Track: Artificial Intelligence in Cancer Prognosis

Artificial Intelligence in Cancer Prognosis

The session on Artificial Intelligence in Cancer Prognosis will illustrate how advanced computational tools are moving beyond data analysis to fundamentally transform the entire continuum of cancer care.


A major focus will be on Machine Learning Applications in Digital Pathology. High-resolution digitized tissue slides provide massive amounts of data; AI algorithms can rapidly identify tumor margins, accurately grade malignancies, quantify mitosis rates, and even detect subtle patterns indicative of molecular subtypes, assisting pathologists and reducing diagnostic turnaround time.

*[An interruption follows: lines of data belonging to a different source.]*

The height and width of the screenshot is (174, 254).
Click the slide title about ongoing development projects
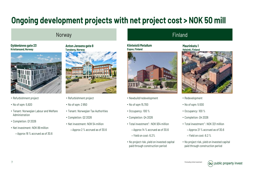point(118,20)
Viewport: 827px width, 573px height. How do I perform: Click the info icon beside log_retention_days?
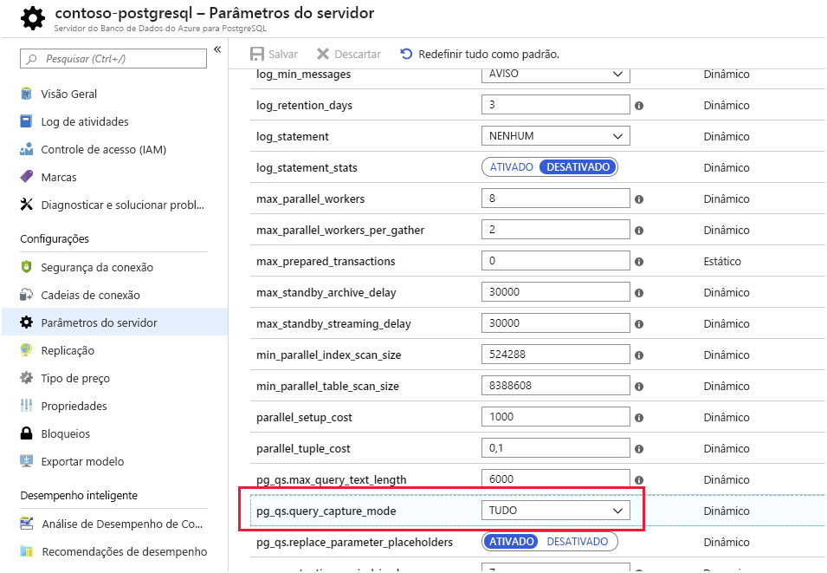pos(639,106)
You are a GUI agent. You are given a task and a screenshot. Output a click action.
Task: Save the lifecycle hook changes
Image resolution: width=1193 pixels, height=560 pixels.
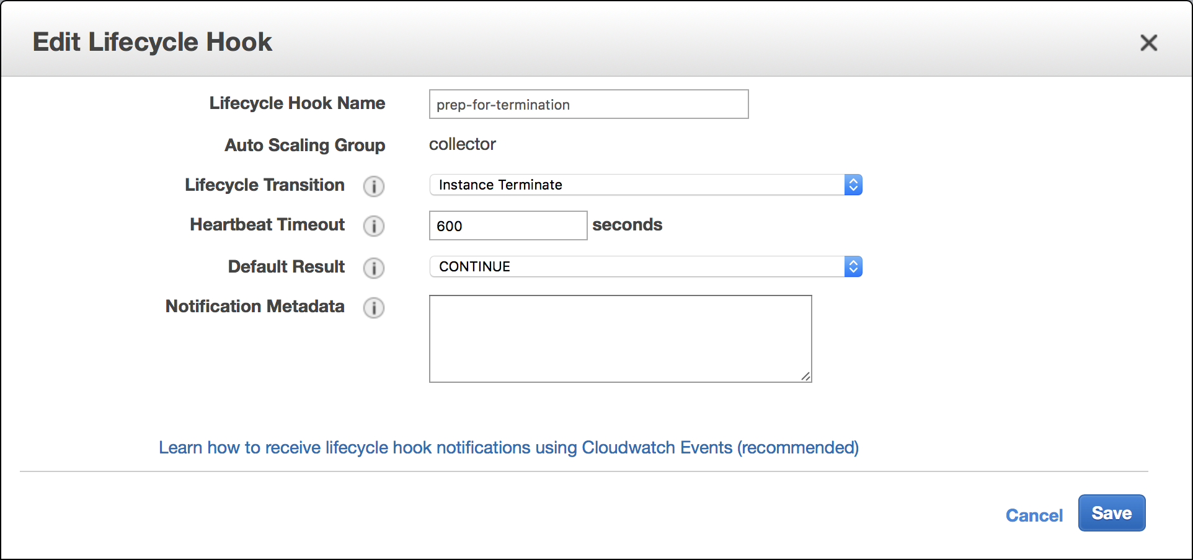click(1111, 513)
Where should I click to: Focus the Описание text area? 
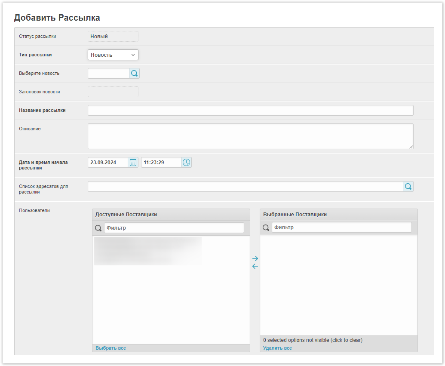tap(250, 136)
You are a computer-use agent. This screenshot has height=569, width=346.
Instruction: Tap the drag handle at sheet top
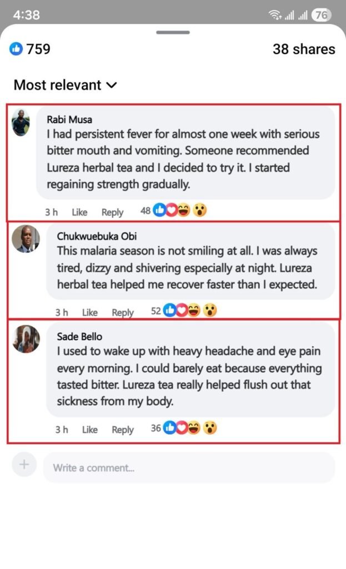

This technology extends to medical imaging through Radiomics and Deep Learning for Image Prognosis. Radiomics involves using AI to extract hundreds of quantitative features from standard medical images (CT, MRI, PET) that are often imperceptible to the human eye. These features are then fed into deep learning models to create predictive signatures that can accurately forecast recurrence risk, overall survival, or response to specific therapies, providing a non-invasive prognostic tool.

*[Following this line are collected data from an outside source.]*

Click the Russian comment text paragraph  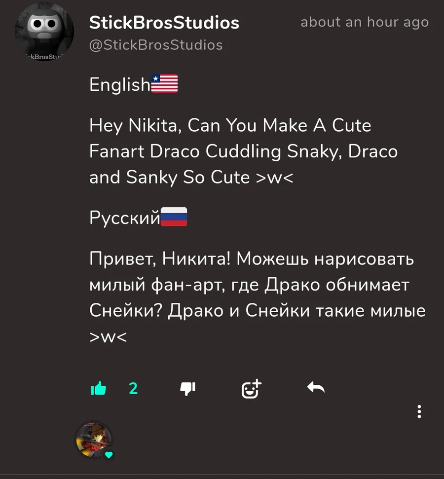point(258,297)
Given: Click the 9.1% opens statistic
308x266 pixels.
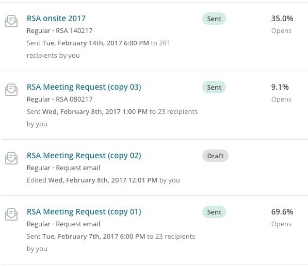Looking at the screenshot, I should (x=280, y=87).
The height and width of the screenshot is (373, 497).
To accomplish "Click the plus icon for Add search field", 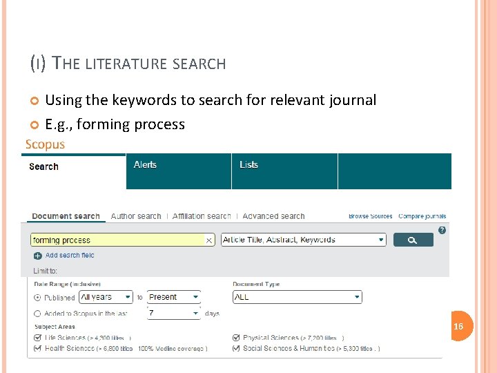I will [x=38, y=256].
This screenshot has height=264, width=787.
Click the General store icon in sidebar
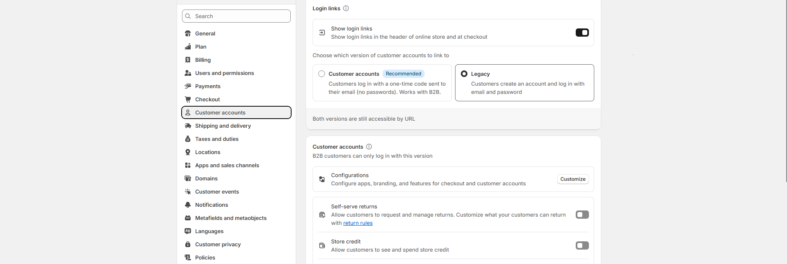pyautogui.click(x=188, y=33)
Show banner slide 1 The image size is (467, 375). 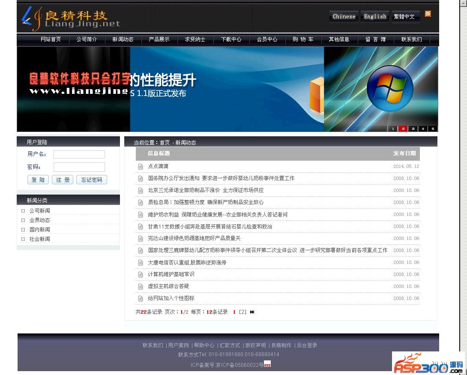(393, 129)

The session will cover the development of sophisticated Predictive Modeling for Treatment Response and Toxicity. By integrating clinical, genomic, and imaging data, AI models can generate highly individualized risk scores, helping oncologists decide whether to intensify or de-escalate therapy. This efficiency is mirrored in Natural Language Processing (NLP) for EHR Data Extraction, where AI analyzes unstructured clinical notes and reports in Electronic Health Records (EHRs), converting them into structured, usable data for research and quality improvement, accelerating knowledge discovery.


Furthermore, we explore the use of AI in Drug Discovery and Biomarker Identification. AI can rapidly screen massive chemical libraries in silico to identify potential therapeutic molecules, predict drug toxicity, and uncover new combinatorial drug targets by analyzing complex genomic networks.


This directly impacts Clinical Trial Optimization and Patient Matching, where AI accelerates enrollment by precisely identifying eligible patients based on specific genomic profiles and clinical characteristics, thereby reducing trial costs and time.


Finally, a critical discussion on Ethical Frameworks and Regulatory Challenges for Clinical AI ensures that the adoption of these powerful tools maintains data privacy, avoids algorithmic bias, and adheres to stringent regulatory standards for clinical deployment.